Dataset entries –
--------------------

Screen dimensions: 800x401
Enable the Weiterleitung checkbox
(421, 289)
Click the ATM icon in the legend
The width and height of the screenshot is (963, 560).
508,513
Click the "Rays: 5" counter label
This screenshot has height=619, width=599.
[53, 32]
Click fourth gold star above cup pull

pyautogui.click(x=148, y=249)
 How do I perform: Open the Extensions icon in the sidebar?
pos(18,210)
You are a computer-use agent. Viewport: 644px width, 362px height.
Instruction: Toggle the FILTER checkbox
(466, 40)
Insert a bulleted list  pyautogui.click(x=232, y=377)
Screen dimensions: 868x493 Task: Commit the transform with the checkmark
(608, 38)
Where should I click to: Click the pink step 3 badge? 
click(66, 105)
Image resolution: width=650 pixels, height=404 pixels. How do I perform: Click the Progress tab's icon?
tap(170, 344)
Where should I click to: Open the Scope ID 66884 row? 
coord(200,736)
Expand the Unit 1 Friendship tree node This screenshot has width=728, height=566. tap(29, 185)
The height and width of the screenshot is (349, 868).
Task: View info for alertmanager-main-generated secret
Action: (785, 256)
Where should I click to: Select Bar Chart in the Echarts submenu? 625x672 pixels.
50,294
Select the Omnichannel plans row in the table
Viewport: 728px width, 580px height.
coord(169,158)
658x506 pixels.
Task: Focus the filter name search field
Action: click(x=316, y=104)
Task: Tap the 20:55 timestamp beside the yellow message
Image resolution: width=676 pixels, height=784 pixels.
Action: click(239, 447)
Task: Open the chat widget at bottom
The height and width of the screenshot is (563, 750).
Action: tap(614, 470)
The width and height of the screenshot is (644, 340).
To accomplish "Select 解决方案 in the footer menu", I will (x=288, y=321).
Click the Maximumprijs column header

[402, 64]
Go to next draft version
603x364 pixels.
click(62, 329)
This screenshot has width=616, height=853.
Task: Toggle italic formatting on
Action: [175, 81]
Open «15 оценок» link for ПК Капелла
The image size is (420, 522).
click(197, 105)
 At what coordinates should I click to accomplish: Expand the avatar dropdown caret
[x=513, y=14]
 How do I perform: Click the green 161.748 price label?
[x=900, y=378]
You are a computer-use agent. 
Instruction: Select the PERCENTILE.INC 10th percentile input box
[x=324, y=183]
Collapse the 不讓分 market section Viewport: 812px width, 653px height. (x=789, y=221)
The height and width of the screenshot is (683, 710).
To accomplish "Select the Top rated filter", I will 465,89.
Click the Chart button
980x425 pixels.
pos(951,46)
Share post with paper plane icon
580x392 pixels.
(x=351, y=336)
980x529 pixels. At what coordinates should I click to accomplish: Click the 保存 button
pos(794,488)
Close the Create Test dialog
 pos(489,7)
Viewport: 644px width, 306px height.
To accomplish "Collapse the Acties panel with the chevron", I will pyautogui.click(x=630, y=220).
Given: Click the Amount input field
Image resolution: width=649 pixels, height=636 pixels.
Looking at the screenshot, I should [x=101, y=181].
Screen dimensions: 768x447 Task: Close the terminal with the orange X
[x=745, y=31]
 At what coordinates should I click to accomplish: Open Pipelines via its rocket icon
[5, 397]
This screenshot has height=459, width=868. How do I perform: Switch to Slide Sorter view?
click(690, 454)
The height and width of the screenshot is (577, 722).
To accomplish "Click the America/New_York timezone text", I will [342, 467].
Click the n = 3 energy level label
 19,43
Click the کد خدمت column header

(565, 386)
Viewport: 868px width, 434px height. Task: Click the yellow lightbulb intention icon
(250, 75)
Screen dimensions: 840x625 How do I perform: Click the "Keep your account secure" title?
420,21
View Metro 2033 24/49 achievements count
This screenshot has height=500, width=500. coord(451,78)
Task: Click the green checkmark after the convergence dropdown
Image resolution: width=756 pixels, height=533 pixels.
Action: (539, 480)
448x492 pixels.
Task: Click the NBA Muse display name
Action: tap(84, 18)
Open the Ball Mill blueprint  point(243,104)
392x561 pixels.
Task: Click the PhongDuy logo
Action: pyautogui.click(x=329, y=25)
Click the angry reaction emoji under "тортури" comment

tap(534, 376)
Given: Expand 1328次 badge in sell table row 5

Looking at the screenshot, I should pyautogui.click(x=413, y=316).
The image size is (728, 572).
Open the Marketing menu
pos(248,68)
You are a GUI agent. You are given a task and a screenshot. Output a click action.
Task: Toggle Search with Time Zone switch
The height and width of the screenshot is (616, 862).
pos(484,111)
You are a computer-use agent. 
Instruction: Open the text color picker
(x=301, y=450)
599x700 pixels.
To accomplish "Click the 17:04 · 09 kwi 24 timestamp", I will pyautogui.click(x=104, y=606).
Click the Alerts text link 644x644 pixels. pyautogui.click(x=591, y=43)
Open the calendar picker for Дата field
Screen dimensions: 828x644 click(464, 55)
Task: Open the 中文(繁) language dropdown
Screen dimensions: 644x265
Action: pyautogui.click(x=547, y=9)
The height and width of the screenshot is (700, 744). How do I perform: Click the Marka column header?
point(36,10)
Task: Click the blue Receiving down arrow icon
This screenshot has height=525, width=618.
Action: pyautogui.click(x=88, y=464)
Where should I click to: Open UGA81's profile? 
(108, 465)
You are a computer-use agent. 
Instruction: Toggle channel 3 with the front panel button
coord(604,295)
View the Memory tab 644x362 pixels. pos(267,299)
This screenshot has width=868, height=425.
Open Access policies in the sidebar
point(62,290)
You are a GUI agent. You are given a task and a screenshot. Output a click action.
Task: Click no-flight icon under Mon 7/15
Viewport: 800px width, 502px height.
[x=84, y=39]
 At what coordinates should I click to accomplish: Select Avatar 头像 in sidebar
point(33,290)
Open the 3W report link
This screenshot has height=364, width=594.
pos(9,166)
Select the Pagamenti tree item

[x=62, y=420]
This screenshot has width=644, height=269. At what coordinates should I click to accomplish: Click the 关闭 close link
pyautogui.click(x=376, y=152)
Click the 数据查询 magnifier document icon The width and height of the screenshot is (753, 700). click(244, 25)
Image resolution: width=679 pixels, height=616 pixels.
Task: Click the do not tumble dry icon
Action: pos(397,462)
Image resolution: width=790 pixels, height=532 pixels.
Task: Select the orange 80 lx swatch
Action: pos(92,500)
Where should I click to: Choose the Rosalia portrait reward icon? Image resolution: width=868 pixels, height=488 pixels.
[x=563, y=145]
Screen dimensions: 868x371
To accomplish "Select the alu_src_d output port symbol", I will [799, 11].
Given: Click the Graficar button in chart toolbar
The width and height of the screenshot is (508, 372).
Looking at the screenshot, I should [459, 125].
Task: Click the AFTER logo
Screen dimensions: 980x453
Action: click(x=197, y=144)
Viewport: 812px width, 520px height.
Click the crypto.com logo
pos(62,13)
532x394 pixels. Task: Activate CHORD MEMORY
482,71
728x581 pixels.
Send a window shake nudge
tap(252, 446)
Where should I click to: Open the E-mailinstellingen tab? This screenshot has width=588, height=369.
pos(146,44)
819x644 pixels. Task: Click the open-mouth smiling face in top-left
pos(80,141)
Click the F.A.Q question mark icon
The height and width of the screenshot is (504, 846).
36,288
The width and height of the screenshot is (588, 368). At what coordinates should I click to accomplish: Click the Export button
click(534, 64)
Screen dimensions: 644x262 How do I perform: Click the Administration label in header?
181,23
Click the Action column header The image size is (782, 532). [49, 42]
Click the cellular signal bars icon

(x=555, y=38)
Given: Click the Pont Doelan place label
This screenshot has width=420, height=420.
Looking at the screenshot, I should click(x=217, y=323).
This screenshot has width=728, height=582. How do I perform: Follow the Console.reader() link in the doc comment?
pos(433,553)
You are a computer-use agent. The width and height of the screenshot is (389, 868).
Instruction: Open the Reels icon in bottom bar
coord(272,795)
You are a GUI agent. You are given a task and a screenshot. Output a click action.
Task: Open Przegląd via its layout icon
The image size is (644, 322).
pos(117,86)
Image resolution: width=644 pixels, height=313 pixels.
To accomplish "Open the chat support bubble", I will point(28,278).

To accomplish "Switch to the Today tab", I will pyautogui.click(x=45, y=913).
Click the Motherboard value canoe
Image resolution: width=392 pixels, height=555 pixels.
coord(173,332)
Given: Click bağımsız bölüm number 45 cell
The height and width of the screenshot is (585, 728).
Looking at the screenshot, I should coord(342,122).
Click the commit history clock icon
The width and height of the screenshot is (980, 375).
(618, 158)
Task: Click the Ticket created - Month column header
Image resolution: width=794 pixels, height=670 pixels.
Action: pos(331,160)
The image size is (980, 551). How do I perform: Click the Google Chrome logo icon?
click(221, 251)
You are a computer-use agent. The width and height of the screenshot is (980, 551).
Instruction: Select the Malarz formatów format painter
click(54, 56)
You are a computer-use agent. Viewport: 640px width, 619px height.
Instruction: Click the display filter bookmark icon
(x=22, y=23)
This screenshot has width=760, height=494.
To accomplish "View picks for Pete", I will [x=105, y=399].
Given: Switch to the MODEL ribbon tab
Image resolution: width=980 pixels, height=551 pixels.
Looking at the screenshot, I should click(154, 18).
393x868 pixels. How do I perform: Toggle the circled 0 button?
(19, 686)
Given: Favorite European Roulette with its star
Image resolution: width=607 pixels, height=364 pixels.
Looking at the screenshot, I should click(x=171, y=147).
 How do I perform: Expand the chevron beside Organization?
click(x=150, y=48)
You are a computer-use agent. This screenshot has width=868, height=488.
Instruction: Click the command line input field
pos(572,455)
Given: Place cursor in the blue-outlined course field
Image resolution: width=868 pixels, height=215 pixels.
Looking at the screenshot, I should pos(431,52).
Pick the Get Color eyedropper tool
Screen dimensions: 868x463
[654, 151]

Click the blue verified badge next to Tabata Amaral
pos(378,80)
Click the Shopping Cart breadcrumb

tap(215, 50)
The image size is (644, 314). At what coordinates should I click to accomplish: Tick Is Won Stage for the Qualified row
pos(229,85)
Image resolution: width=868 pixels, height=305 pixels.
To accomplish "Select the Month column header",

--------------------

Your answer should be the lines above from the one containing "Screen dimensions: 644x262" through the one containing "Given: Click the Pont Doelan place label", copied exactly and with both ends kept.

Screen dimensions: 644x262 How do I perform: Click the Administration label in header?
181,23
Click the Action column header The image size is (782, 532). [49, 42]
Click the cellular signal bars icon

(x=555, y=38)
Given: Click the Pont Doelan place label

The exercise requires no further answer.